Task to complete
Once you have read the entries, please say how many lines hold the string "click", giving the number only.

Record set
Start of Block
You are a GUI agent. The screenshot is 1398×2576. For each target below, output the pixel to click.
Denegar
End of Block
Start of Block
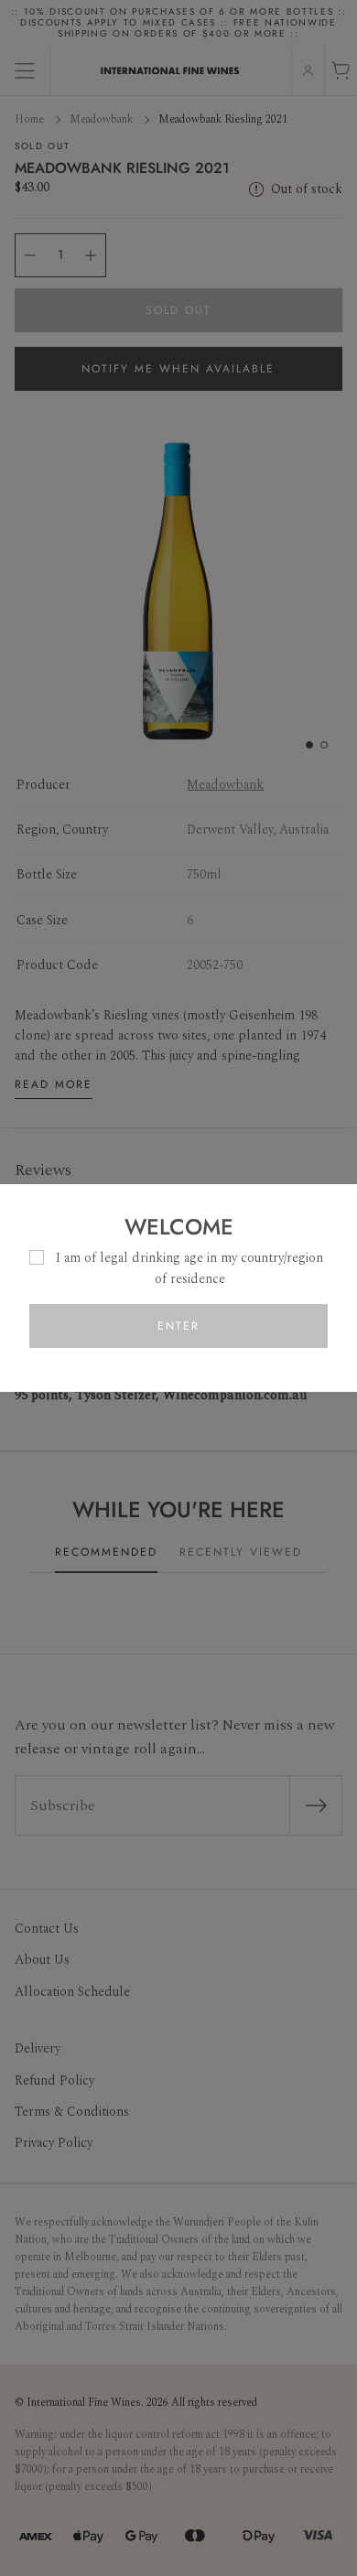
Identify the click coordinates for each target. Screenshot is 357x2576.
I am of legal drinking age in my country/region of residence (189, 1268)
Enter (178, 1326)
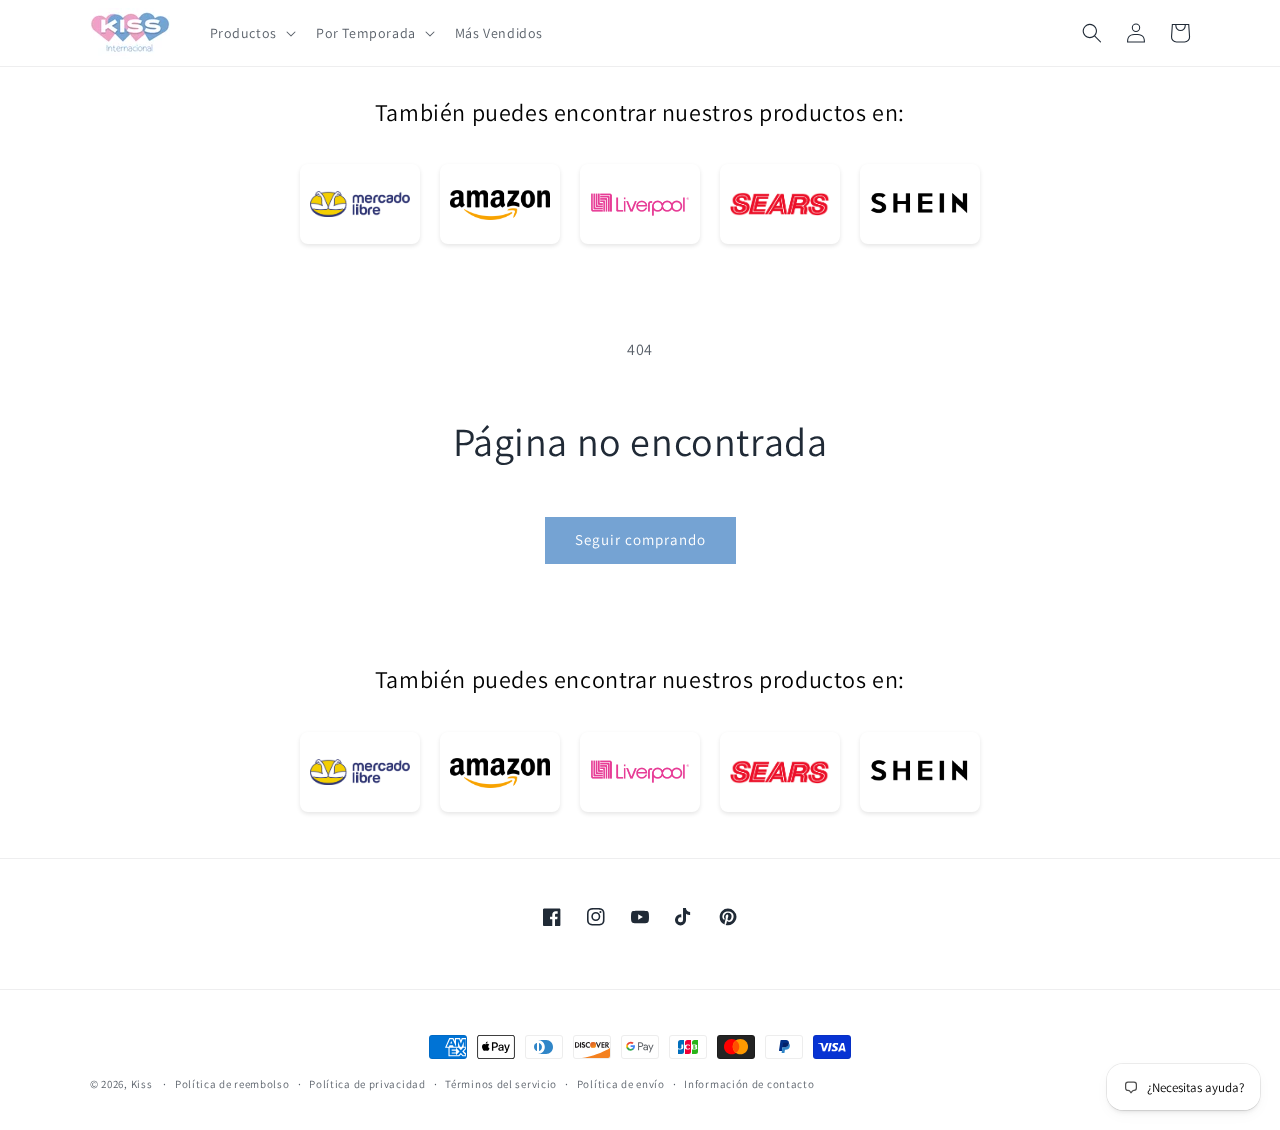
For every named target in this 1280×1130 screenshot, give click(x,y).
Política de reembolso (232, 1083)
End of Block
Answer for this exercise
3